Nothing but the lines from the one containing "The Studio School (1186, 827)" through the last line of the data below should be returned, each exactly as it stands, pictures excluded.

━━ SUPPLIED MATERIAL ━━

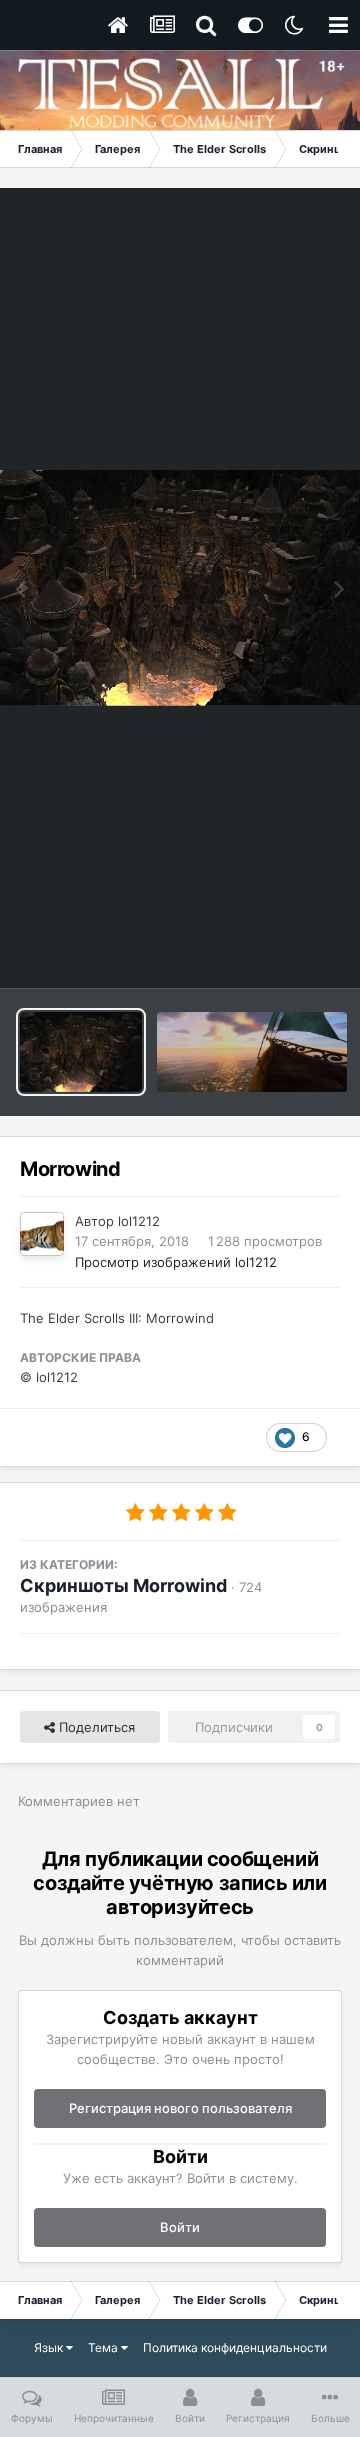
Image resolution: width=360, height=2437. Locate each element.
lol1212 (139, 1221)
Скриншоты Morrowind (123, 1585)
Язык (50, 2347)
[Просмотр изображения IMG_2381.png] (252, 1052)
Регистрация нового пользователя (180, 2108)
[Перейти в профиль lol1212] (42, 1234)
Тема (104, 2347)
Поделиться (95, 1727)
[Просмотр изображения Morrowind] (81, 1052)
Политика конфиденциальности (235, 2347)
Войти (180, 2227)
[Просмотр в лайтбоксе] (180, 588)
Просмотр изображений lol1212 (176, 1262)
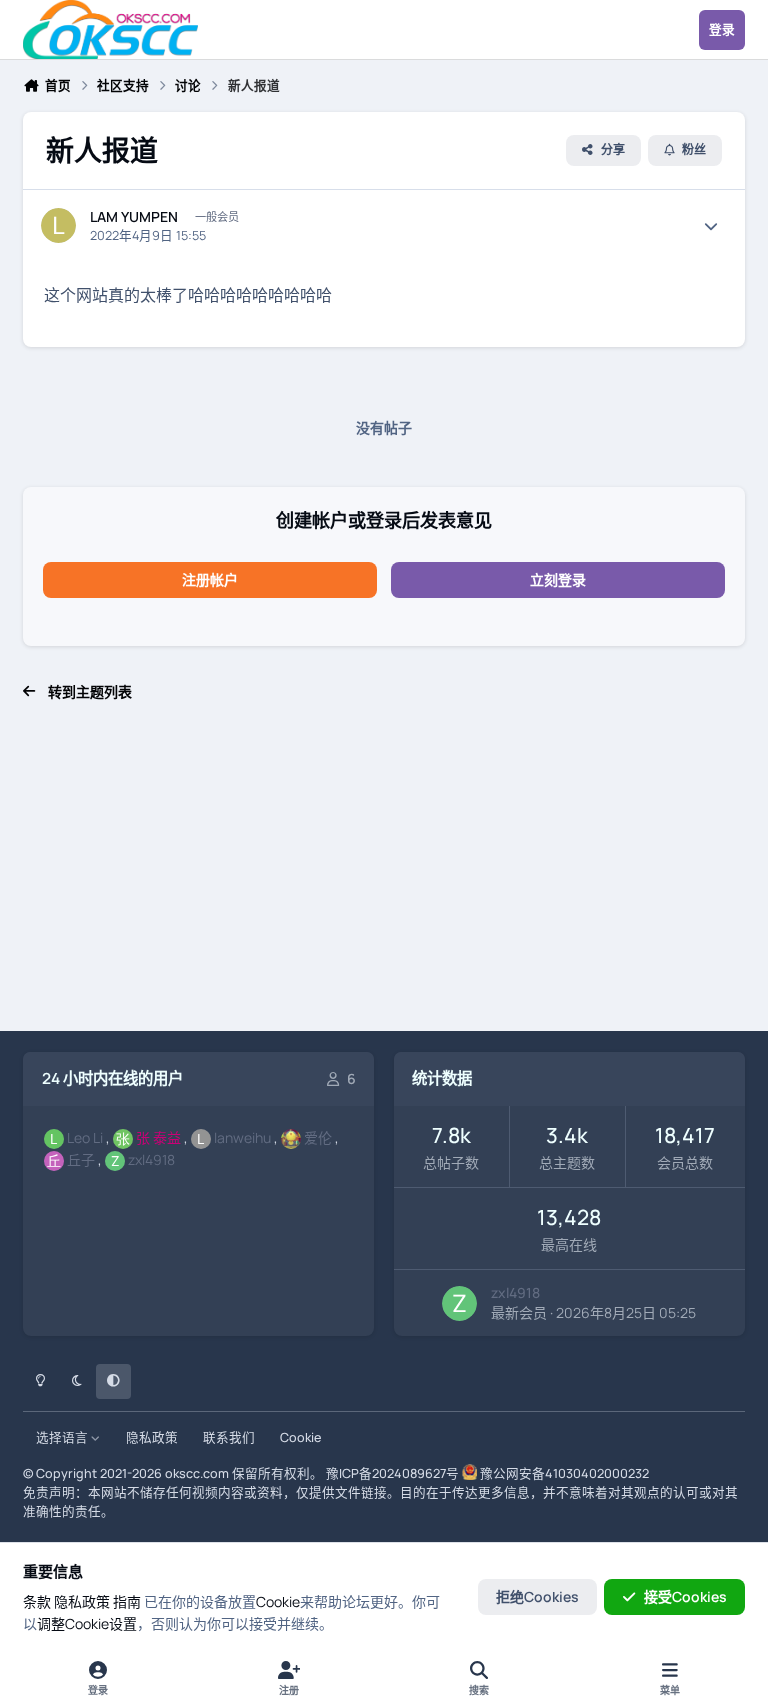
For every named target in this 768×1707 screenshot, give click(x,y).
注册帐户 (210, 579)
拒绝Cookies (537, 1596)
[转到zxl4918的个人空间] (459, 1303)
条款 (37, 1601)
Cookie (300, 1437)
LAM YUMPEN (134, 217)
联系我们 (229, 1437)
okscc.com (197, 1473)
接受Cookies (685, 1596)
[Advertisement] (384, 877)
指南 (127, 1601)
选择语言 (63, 1437)
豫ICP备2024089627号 (392, 1473)
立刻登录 (558, 579)
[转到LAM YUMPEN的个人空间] (58, 225)
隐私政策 (152, 1437)
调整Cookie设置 (87, 1623)
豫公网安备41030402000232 (564, 1473)
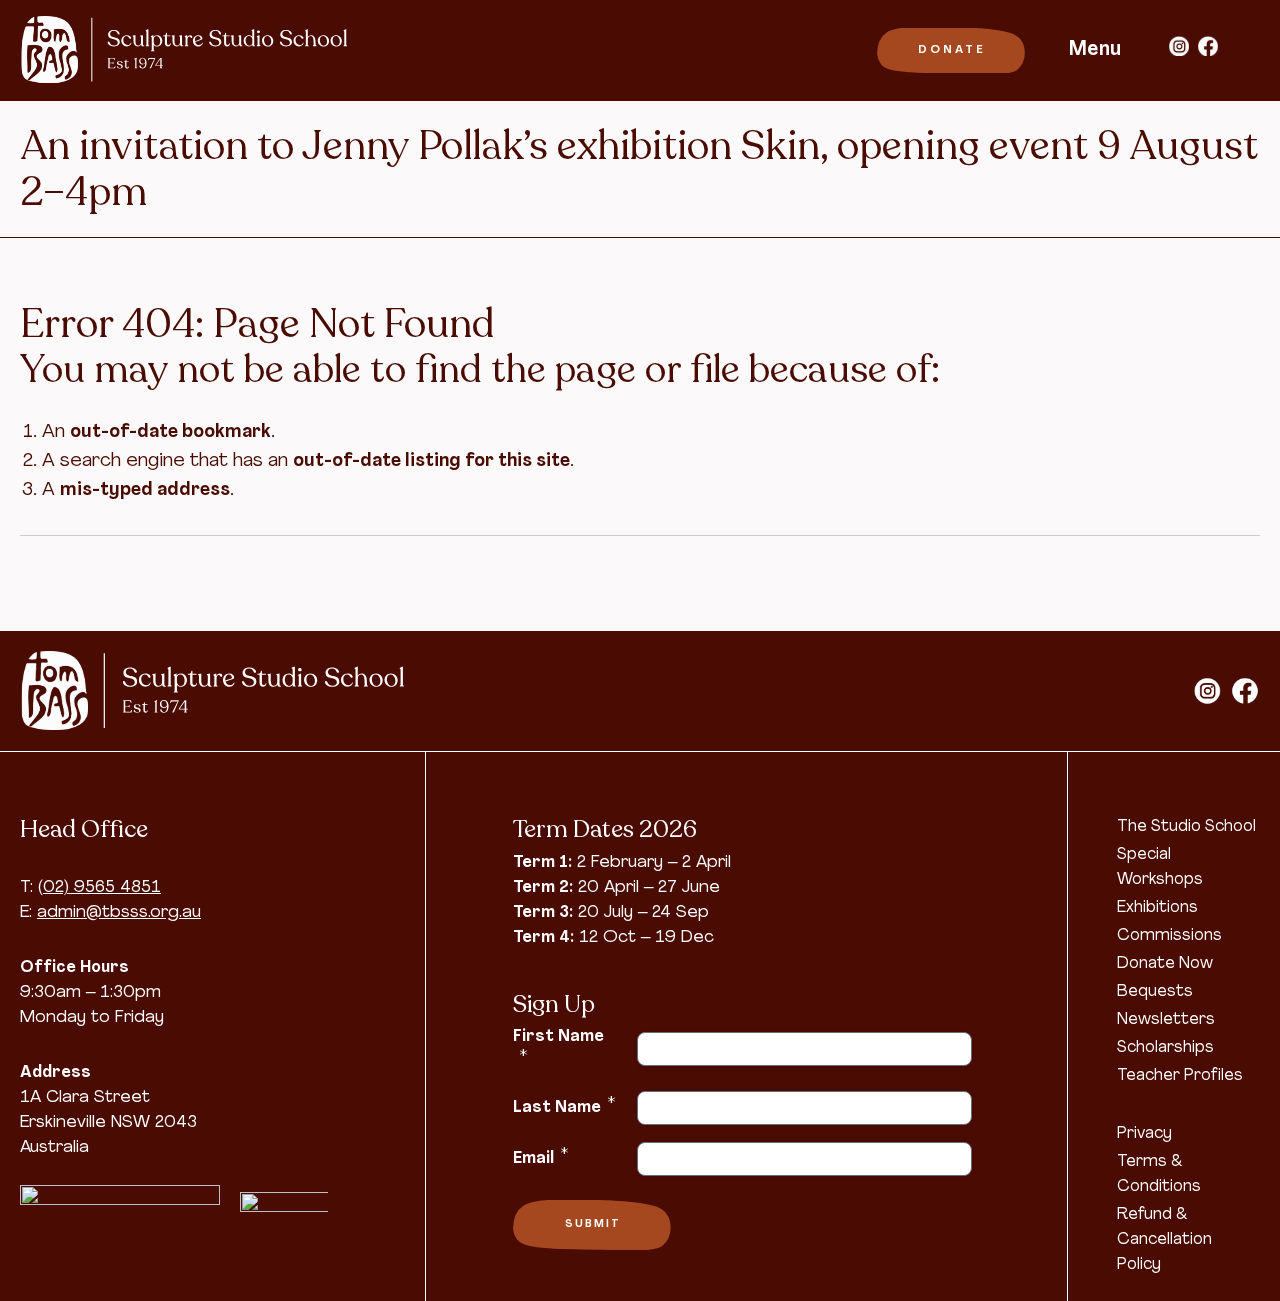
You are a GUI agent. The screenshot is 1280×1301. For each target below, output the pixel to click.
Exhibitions (1157, 908)
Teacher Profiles (1180, 1076)
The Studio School (1186, 827)
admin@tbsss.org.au (119, 912)
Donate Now (1165, 964)
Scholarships (1165, 1048)
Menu (1095, 50)
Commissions (1169, 936)
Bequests (1155, 992)
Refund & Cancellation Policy (1164, 1240)
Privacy (1144, 1134)
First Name (558, 1046)
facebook (1208, 46)
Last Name (564, 1106)
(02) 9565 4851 (99, 887)
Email (540, 1157)
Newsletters (1166, 1020)
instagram (1179, 46)
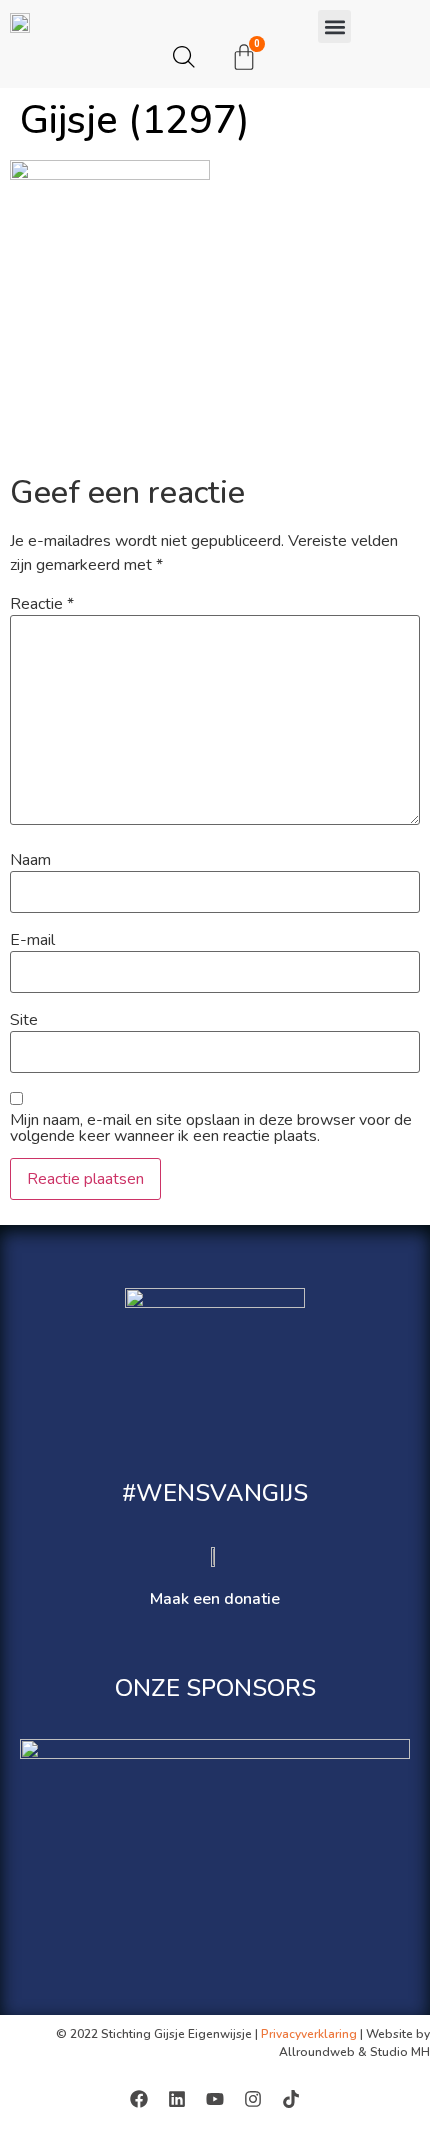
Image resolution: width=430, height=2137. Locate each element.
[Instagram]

━━━

▶ **TASK OUTPUT**:
The Studio School (1186, 827)
admin@tbsss.org.au (119, 912)
Donate Now (1165, 964)
Scholarships (1165, 1048)
Menu (1095, 50)
Commissions (1169, 936)
Bequests (1155, 992)
Refund & Cancellation Policy (1164, 1240)
Privacy (1144, 1134)
First Name (558, 1046)
facebook (1208, 46)
Last Name (564, 1106)
(02) 9565 4851 (99, 887)
Email (540, 1157)
Newsletters (1166, 1020)
instagram (1179, 46)
Image resolution: width=430, height=2137. Locate each element.
[Instagram]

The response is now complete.